This scenario is known as a cold migration upgrade. When you use cold migration to move virtual machines from one host to another host, additional downtime is required for the virtual machines.

This scenario assumes that the hosts do not have vMotion capabilities.

Upgrades using cold migrations are useful for scenarios in which a multi-step upgrade is required, such as upgrades from versions lower than ESX 3.5. Such upgrades require upgrading to ESX 3.5 and then upgrading to ESX 4.1.

The requirements for a cold migration upgrade are as follows:

One or more machines meeting ESX 4.1/ESXi 4.1 requirements.

Empty host storage sufficient to hold a portion of your production virtual machines. Ideally, the storage should be large enough to hold all of the migrated virtual machines. A larger capacity for virtual machines on this extra storage means fewer operations are required before all your virtual machines are migrated.

Before you begin this procedure, complete the following tasks:


Upgrade to vCenter Server 4.1.


Make sure your database is compatible with vCenter Server 4.1. This release discontinues support for some database versions and adds support for other database versions. See the vSphere Compatibility Matrixes on the VMware vSphere documentation Web site.


Make sure that you have the required permissions to perform this procedure. See Database Prerequisites.


Take a full backup of the vCenter Server database. See your database documentation.


Back up the vCenter Server SSL certificates.

The downtime required for this upgrade is based on the amount of data in the database. During this time, you cannot perform provisioning operations, such as cloning or creating virtual machines.

After the upgrade, the hosts are automatically connected to vCenter Server 4.1 if you select that option during the upgrade process. Your VMware High Availability (HA) and VMware Distributed Resource Scheduler (DRS) clusters are automatically reconfigured. (Check to ensure that the automatic reconfiguration is successful. In some cases, you might need to reconfigure the clusters manually.)
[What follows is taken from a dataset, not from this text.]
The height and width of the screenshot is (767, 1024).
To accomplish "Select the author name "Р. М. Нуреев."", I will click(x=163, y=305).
For a detailed description of the upgrade procedure, see Preparing for the Upgrade to vCenter Server and Upgrading to vCenter Server 4.1.


Run the vCenter Agent Preupgrade Check tool.
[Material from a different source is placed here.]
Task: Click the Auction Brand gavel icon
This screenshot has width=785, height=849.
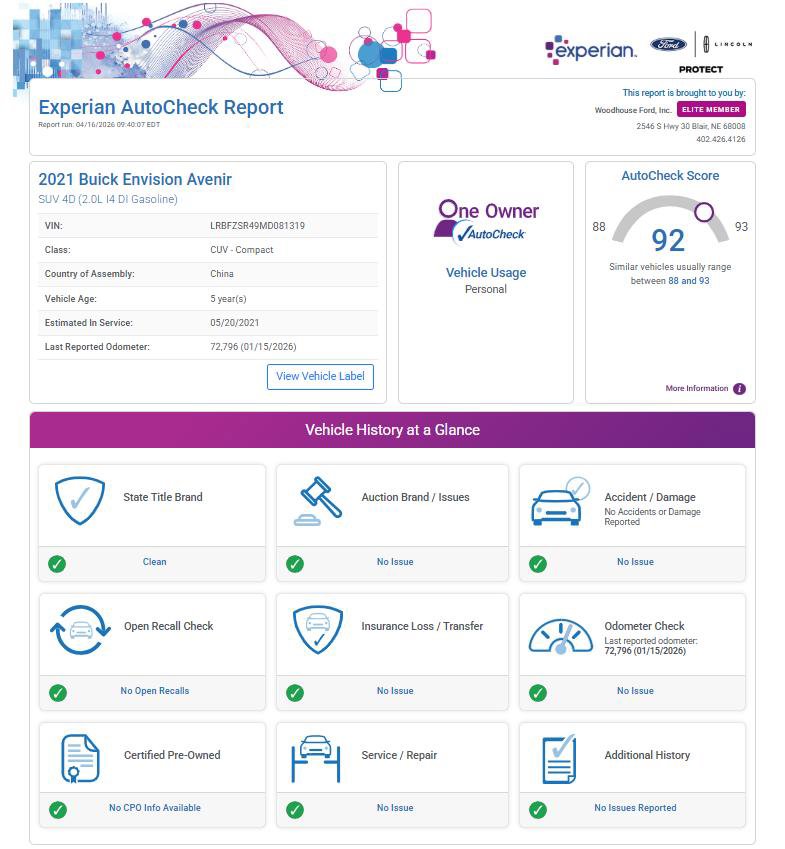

Install the vSphere Client.

You can install the vSphere Client on the same machine with your previous version of the vSphere Client. You must have the previous version of the vSphere Client to connect to previous versions of vCenter Server and ESX/ESXi.

For a detailed description of the procedure, see Upgrade the vSphere Client.


If your environment has vCenter Converter, upgrade it to the latest version.


If your environment has vCenter Guided Consolidation, complete the consolidation plan and then upgrade it to the latest version.


If your environment has vCenter Update Manager, upgrade it to the latest version.


Add the ESX 4.1/ESXi 4.1 host to vCenter Server 4.1.


Add the ESX 4.0/ESXi 4.0 hosts to vCenter Server 4.1.


Power off or suspend the virtual machines on the ESX 4.0/ESXi 4.0 hosts.


Move the virtual machines to the ESX 4.1/ESXi 4.1 hosts.


Upgrade your virtual machines:


If they are not already powered on, power on the virtual machines and upgrade to the latest version of VMware Tools. This upgrade allows you to use the new features of ESX 4.1/ESXi 4.1.


Power off the virtual machines and upgrade to the latest version of virtual hardware to take advantage of the new virtual hardware. vSphere 4.1 supports some earlier virtual hardware versions. See the vSphere Virtual Machine Administration Guide.

Upgrade VMware Tools before you upgrade the virtual hardware.

You can use either the vSphere Client or vCenter Update Manager to upgrade virtual machines. In a clustered environment, VMware recommends that you use vCenter Update Manager . See the vSphere Update Manager Administration Guide. If you are using the vSphere Client to upgrade virtual machines, see Upgrading Virtual Machines.


Upgrade your product licenses:


Either your new license keys are sent to you in email, or you get them using the license portal.


Apply the new license keys to your assets using the vSphere Client (or vCenter Server if you have it).

You must perform these tasks for each host and the virtual machines on the hosts.